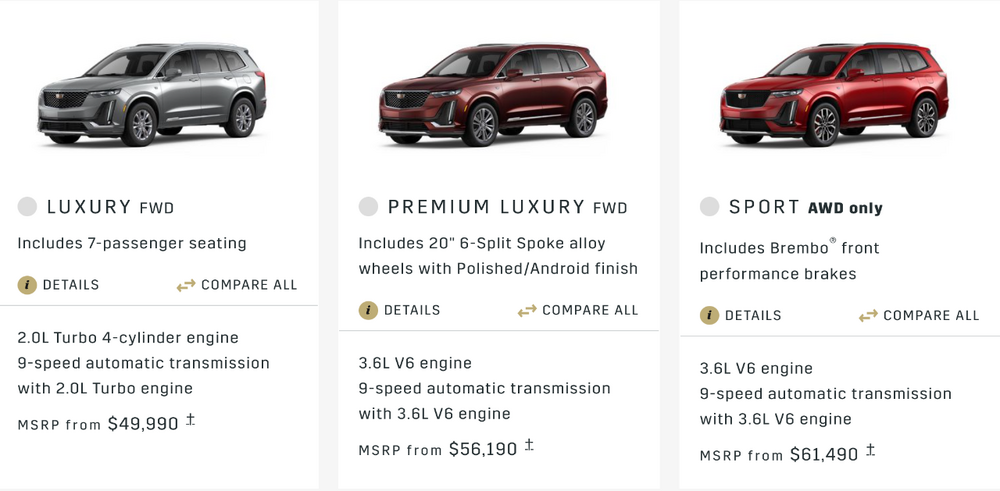Click compare arrows icon in Sport card
The height and width of the screenshot is (491, 1000).
pos(868,315)
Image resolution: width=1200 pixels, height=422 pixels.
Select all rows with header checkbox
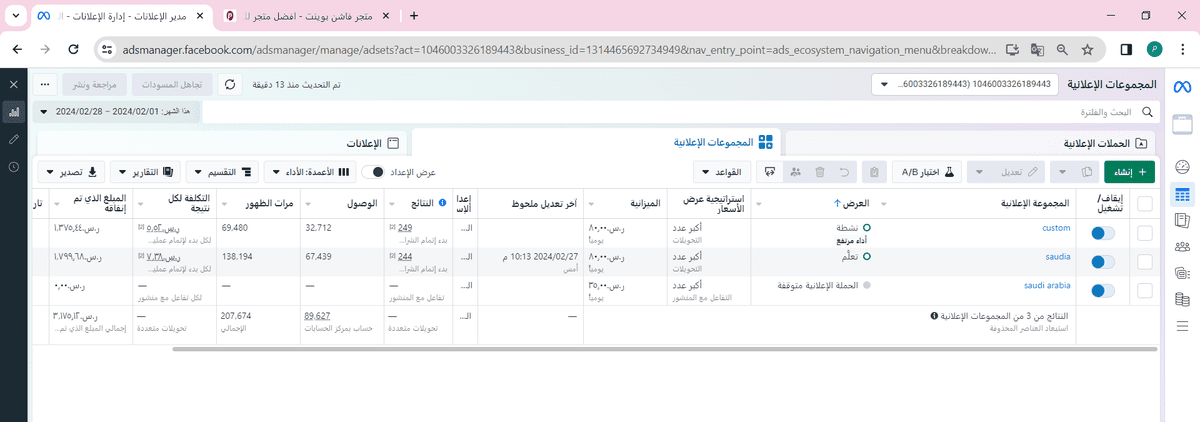tap(1145, 204)
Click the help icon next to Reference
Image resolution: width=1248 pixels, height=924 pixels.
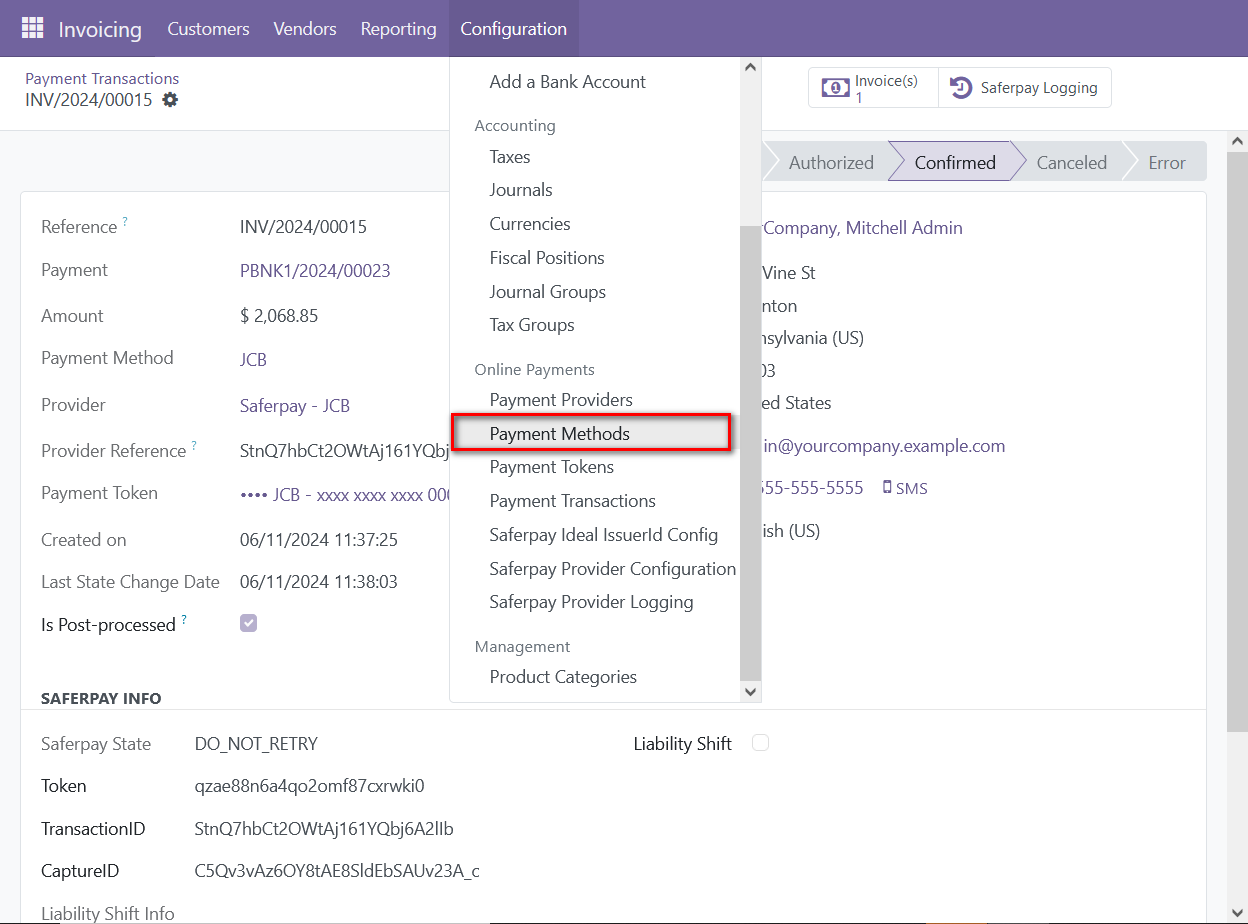(x=124, y=220)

**Stated problem**. Write the lines above as a JSON list of strings, one string per line, skipping blank lines. Leave the pictures out.

**The completed task**.
[
  "Click compare arrows icon in Sport card",
  "The height and width of the screenshot is (491, 1000).",
  "pos(868,315)",
  "Image resolution: width=1200 pixels, height=422 pixels.",
  "Select all rows with header checkbox",
  "tap(1145, 204)",
  "Click the help icon next to Reference",
  "Image resolution: width=1248 pixels, height=924 pixels.",
  "(x=124, y=220)"
]